Die Verknüpfung der Ausleihfunktionen der jeweiligen Kataloge an beluga würde dafür sorgen, dass man beluga bei der Nutzung an keiner Stelle mehr verlassen muss. Aktuell führt zum Beispiel ein Klick auf einen “Vormerken”-Link noch dazu, dass man in dem jeweiligen lokalen Katalog landet, was natürlich sehr unschön ist. In unserem Entwicklungssystem haben wir die Ausleihfunktionen bereits in beluga integriert. Das Problem ist aber, dass die Einrichtung und vor allem auch die Nutzung der entsprechenden technischen Schnittstellen, seitens der Verbundzentrale kostenpflichtig ist. Und da beluga ein Konsortialsystem ist, das die Staatsbibliothek für zahlreiche Bibliotheken in Hamburg in den Grundfunktionen kostenfrei zur Verfügung stellen will, ist das für uns problematisch. Wir hoffen aber, uns mit der Verbundzentrale einigen zu können, zumal ohne die sehr engagierte Unterstützung der Verbundzentrale beluga in der vorliegenden Form nicht möglich gewesen wäre.
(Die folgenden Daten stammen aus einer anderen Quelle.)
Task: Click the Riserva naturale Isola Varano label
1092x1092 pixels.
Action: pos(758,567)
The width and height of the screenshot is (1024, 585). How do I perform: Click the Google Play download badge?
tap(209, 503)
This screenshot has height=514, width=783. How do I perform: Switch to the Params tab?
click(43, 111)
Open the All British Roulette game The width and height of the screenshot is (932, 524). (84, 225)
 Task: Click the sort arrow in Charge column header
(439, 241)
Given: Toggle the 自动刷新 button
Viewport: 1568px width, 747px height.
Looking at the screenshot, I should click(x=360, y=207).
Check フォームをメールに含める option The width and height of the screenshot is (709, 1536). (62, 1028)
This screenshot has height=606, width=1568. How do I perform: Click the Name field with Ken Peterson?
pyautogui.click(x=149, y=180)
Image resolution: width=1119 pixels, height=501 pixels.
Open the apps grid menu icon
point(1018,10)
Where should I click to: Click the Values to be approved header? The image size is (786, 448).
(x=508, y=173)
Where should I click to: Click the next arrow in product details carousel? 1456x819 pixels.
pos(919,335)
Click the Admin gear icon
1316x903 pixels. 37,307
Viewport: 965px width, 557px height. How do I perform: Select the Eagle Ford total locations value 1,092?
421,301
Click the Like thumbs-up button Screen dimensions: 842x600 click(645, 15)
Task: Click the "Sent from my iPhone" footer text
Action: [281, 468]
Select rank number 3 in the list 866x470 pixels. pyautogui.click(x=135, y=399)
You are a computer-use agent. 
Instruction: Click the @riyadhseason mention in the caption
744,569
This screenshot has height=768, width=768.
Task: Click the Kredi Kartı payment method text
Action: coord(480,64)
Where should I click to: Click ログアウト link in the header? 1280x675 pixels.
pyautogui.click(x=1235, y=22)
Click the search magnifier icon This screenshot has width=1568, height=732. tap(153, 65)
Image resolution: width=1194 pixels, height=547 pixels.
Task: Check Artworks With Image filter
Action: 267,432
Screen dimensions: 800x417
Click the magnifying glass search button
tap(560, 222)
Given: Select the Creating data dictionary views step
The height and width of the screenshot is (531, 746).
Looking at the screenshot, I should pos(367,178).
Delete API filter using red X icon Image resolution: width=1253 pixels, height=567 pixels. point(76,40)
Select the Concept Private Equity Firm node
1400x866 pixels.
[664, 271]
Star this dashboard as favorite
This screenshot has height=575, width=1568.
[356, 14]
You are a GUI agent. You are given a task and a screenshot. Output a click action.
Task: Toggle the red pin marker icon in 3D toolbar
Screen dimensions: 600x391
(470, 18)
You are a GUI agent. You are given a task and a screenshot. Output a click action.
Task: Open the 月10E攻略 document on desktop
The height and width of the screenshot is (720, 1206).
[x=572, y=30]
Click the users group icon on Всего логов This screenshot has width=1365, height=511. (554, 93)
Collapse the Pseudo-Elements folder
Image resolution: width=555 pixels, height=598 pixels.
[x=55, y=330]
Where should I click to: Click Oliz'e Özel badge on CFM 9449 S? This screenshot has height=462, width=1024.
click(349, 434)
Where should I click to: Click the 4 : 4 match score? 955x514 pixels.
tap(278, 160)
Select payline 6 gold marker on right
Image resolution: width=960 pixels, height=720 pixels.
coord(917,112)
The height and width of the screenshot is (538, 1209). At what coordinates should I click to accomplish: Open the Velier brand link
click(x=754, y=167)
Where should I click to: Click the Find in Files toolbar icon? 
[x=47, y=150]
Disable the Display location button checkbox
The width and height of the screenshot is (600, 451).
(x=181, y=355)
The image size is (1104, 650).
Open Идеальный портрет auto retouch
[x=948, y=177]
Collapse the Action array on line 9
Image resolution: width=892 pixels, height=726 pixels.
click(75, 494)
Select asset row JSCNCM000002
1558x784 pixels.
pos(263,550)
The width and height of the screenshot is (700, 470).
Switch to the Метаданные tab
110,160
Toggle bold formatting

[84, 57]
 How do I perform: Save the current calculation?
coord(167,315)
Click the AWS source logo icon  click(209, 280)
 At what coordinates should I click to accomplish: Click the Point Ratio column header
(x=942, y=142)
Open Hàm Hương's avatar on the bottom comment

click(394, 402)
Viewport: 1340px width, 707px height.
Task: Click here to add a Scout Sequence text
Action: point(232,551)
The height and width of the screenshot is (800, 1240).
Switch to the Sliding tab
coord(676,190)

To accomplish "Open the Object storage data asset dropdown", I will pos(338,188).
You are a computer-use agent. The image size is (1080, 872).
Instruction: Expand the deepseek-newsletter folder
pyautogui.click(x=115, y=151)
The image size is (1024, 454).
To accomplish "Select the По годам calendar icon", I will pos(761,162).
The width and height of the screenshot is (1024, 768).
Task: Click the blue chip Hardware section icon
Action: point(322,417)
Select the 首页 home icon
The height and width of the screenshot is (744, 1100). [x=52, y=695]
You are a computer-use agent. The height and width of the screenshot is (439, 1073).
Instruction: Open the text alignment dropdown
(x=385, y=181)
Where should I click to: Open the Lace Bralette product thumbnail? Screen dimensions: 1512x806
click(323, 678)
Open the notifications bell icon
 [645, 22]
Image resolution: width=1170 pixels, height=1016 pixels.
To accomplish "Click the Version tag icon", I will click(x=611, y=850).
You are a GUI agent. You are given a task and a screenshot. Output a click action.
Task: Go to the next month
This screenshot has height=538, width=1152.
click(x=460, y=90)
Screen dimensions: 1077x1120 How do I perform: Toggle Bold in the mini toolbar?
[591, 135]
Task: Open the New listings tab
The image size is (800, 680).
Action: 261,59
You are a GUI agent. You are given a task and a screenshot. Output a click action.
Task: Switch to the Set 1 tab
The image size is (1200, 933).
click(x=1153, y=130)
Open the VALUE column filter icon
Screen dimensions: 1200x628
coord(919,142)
Mittelfristig werden wir noch weitere Inhalte in beluga integrieren bzw. die E-Artikelsuche sowohl inhaltlich als auch um eine bibliografische Suche erweitern. Ein wichtiges Thema ist auch die Darstellung von Sacherschließungsinformationen. So wäre ein thematisches Browsing nach der Regensburger Verbundklassifikation toll, da einige Bibliotheken diese als Aufstellungssystematik nutzen. Außerdem wollen wir wieder Schnittstellen zu E-Learningsystemen wie Moodle, CommSy oder OLAT anbieten, so dass Literaturlisten mit wenigen Mausklicks exportiert werden können.
Auf ganz lange Sicht fände ich persönlich eine beluga-App großartig, die einem sowohl auf einer Hamburg-Karte als auch innerhalb einer Bibliothek den schnellsten Weg zu dem gewünschten und verfügbaren Buch anzeigen würde. Aber bis dahin ist es noch ein weiter Weg.